I understand that in Kubernetes taint/toleration is used to ensure that a node tainted with a label will only have pods with corresponding toleration to be scheduled on it. Also, through node affinity we (can) ensure that a pod gets scheduled on subset of nodes using labels.

However, I wanted to know if there are use-cases where what can be achieved by one, cannot be achieved by the other. Even scenarios where one might be preferred over the other, will be insightful.

-- siberiancrane
kubernetes

2 Answers

4/22/2020

I understand that in Kubernetes taint/toleration is used to ensure that a node tainted with a label will only have pods with corresponding toleration to be scheduled on it.

Yes the node will have pods which tolerate the taint. But the pods which tolerate the taint might also be scheduled to other nodes which doesn't have any taints.

Also, through node affinity we (can) ensure that a pod gets scheduled on subset of nodes using labels.

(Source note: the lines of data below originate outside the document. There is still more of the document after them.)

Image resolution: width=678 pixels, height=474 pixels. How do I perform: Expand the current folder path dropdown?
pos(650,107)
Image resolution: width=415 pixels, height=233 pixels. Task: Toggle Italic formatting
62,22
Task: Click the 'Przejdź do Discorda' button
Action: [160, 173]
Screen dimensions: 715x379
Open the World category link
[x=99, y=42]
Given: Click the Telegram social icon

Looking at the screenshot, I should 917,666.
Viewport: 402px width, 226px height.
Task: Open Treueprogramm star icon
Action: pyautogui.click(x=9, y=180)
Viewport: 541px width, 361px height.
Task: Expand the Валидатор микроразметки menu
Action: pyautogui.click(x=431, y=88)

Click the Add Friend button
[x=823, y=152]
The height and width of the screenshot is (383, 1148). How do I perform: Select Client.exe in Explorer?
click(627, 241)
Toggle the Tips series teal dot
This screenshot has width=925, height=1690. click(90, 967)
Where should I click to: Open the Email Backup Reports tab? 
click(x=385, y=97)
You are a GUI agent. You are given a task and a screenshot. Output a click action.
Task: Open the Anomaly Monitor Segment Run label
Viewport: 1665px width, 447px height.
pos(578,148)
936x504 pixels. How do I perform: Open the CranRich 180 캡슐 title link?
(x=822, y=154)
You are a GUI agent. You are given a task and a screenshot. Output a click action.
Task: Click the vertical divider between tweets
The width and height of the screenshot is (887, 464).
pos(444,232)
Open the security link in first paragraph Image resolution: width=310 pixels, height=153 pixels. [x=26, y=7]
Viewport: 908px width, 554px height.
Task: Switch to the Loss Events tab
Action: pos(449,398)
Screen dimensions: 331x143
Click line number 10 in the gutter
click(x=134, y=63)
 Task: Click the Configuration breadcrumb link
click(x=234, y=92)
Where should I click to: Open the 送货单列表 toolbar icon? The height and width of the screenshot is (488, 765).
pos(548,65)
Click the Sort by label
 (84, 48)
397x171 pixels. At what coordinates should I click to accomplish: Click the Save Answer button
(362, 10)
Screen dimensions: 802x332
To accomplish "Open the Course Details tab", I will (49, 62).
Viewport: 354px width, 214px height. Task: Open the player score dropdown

Yes, with nodeAffinity you can require pods to be scheduled only on the matching nodes.

-- Shashank V
Source: StackOverflow

4/21/2020

According to your statement taint/toleration is used to ensure that a node tainted with a label will only have pods with corresponding toleration to be scheduled on it. , but it is not always guaranteed that pod scheduled only that node. For example,

We have 3 nodes, blue, green, red node. and we also have 3 pods B, G, R. Our goal is to place the B pod in the blue node, the R pod in the red node likewise G pod in the green node. We are sharing the same kubernetes cluster with other teams, so there are other pods in the cluster as well as other nodes. We do not want any other pod to be placed on our node. Neither do we want our pods to be placed on their nodes.

If we apply taint on blue node, so that only blue pod can be scheduled on it, similarly apply taint on green node, which tolerate only green pod and red node tolerate red pods.

So, First B pod might be scheduled on blue pod, and G pod scheduled on green pod. and R pod can be ends up on other node.

If we want to solve same problem with node affinity. how can we do that?

We labeled blue node with blue color, red node with red color and green node with green color. We then set node selectors on the pod so that B pod scheduled on blue node, G pod scheduled on green node and R pod scheduled on red node.

So, here problem is, this does not guarantee that other pods are not placed on that node. so there is a chance that other pods may ends up on blue, green or red node.

With combination of taints/toleration and node affinity we can completely dedicated nodes for specific pod.